Hungry kids and the environment hit hard by USDA budget cuts
The House Appropriations Committee has released a detailed list of budget cuts as part of the deal to avoid a government shutdown, and it looks like agriculture and food programs are getting hit pretty hard. The USDA budget will be cut by $2.6 billion, down from the $108 billion the department had been expected to spend this year.
One of the largest cuts comes from nutrition and food programs — in particular WIC, the program for low-income women and children — since, as we know, rising food prices and a struggling economy mean that hunger is a thing of the past. And a good thing too, because Republicans have seen fit to cut nutrition programs by $500 million from 2010 levels (and $855 million less than what Obama wanted for 2011).
And as sustainable agriculture groups had feared, USDA conservation programs crucial to protecting agriculturally marginal and otherwise ecologically sensitive lands have been severely cut (hat tip to Phil Brasher for the heads up) with the Wetlands Reserve Program, the Environmental Quality Incentives Program, and the Conservation Stewardship Program losing a combined total of $238 million. Ouch. On the other hand, Roger Beachy, the GMO-loving head of the USDA’s research arm, the National Institute for Food and Agriculture, will also have to make do with $126 million less.
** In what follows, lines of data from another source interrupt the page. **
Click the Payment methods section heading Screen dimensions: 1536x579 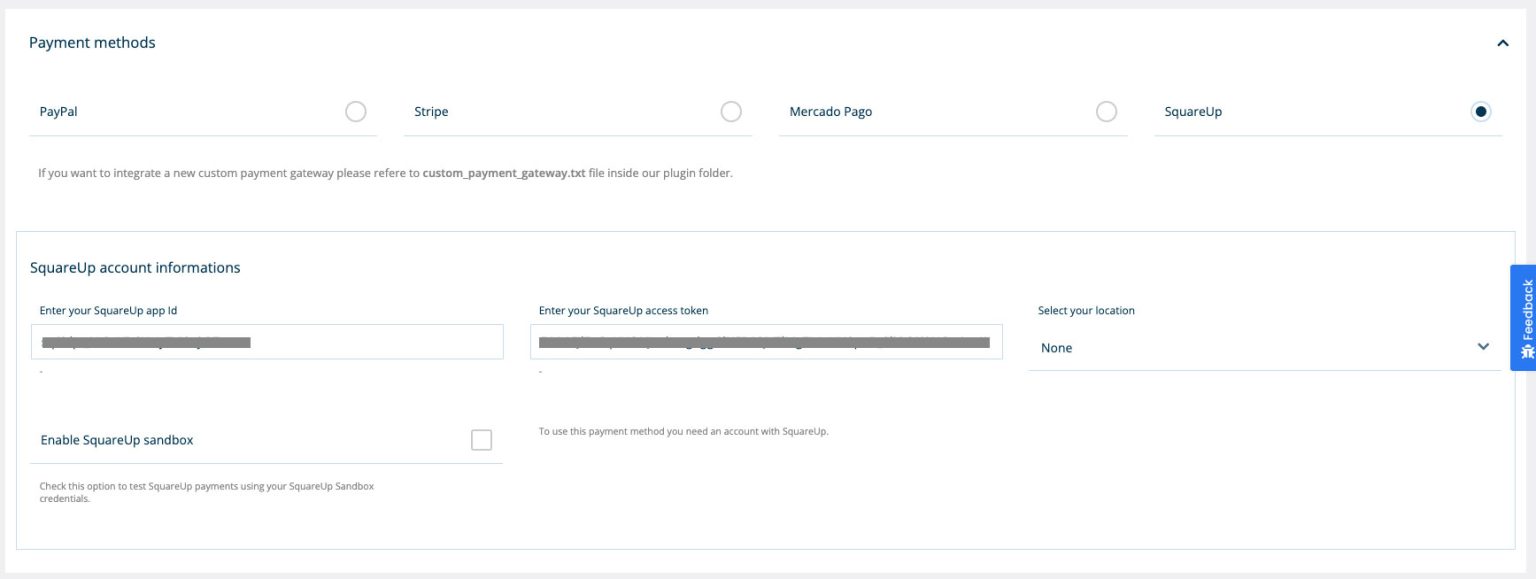coord(92,43)
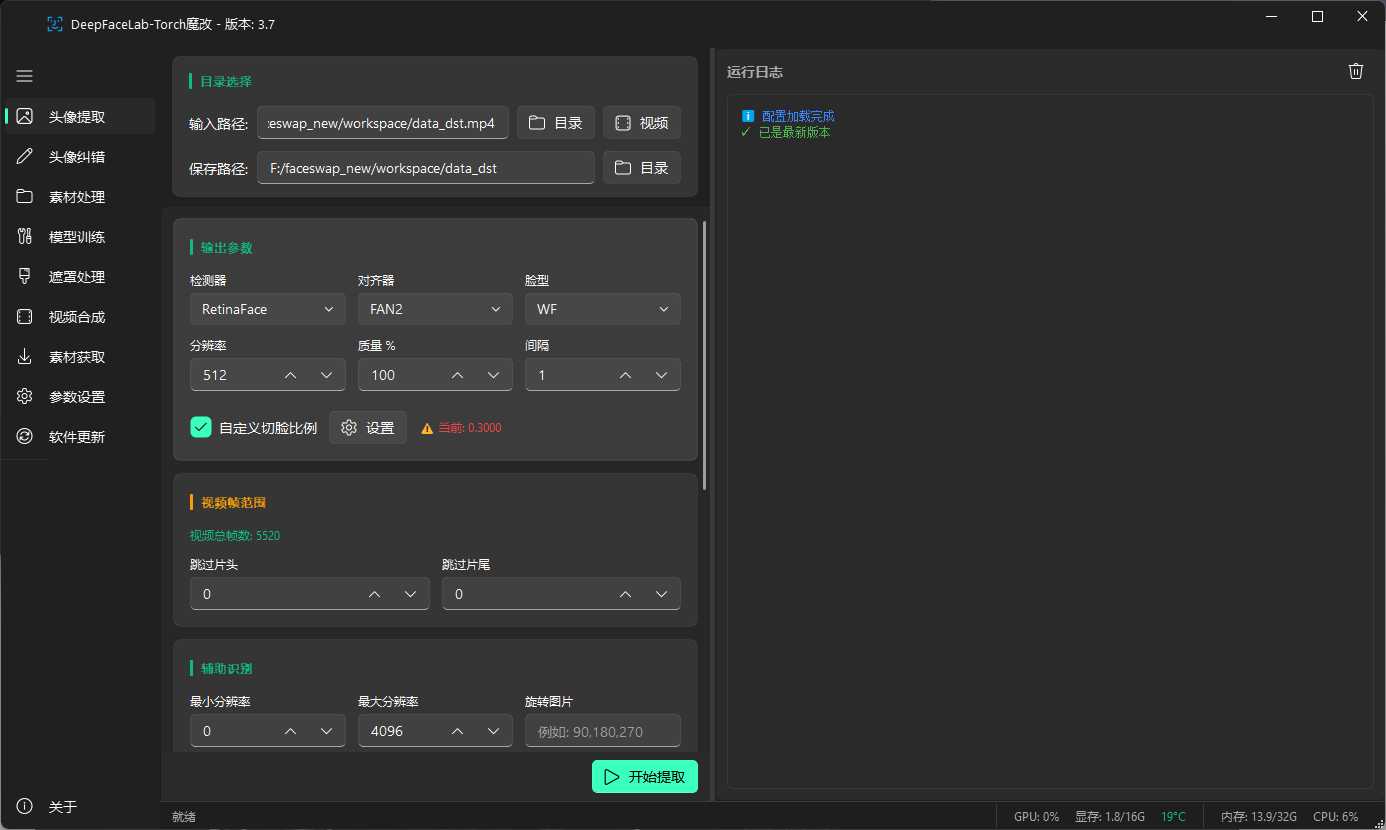The image size is (1386, 830).
Task: Toggle 自定义切脸比例 checkbox
Action: [201, 428]
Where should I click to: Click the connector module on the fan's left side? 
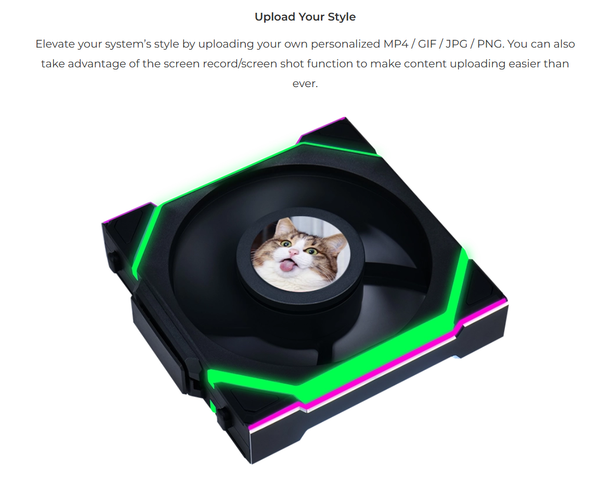click(159, 337)
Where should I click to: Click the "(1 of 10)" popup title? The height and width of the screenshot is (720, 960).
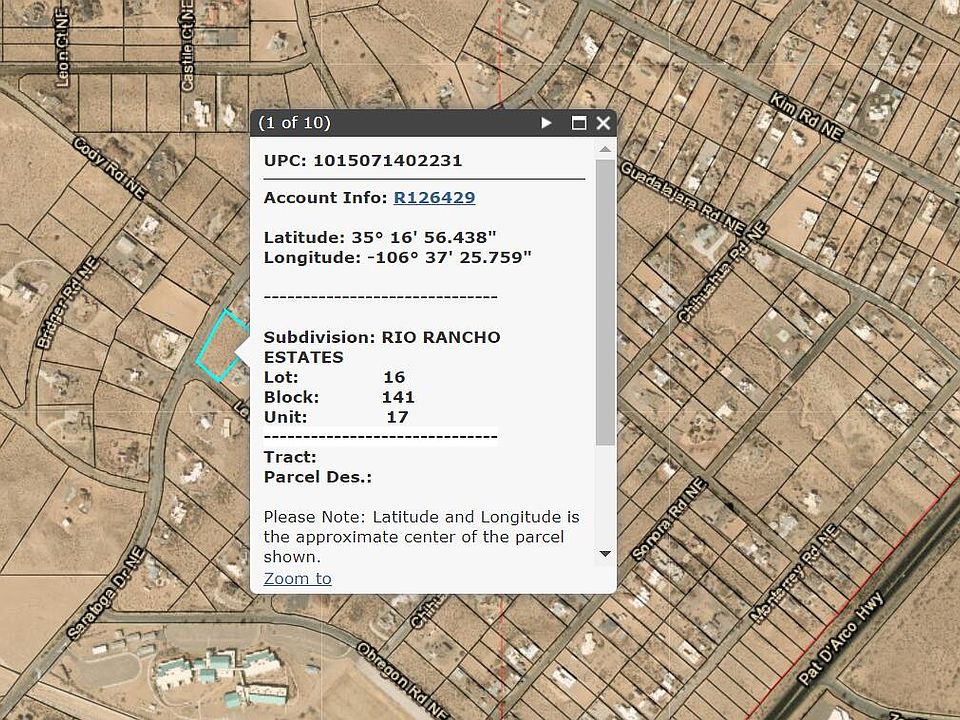[x=294, y=123]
The commodities programs also got hit with the government’s farm credit insurance fund cut by $433 million — although this line item may be one of those cuts that will only become “real” in the event of huge crop failures and the resulting payouts from the insurance fund.
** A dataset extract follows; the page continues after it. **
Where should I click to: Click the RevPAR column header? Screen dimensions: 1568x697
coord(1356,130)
If you’re looking for a silver lining to this darkest of clouds, I point you to this Washington Post article which claims that, despite fears at the FDA, money for implementing the new food safety law was spared from the knife. Apparently, the Republicans could take their denial of Germ Theory only so far. Another silver lining comes to us via Twitter from HuffPo writer Arthur Delaney who was told by analysts at the Center on Budget and Policy Priorities that leftover money from 2010 will ensure that no current WIC recipients will lose benefits. Let’s hope not.
Looking at how this played out, it’s hard not to think that the president should have let the government shut down. If this is winning the future, I can only imagine what losing looks like.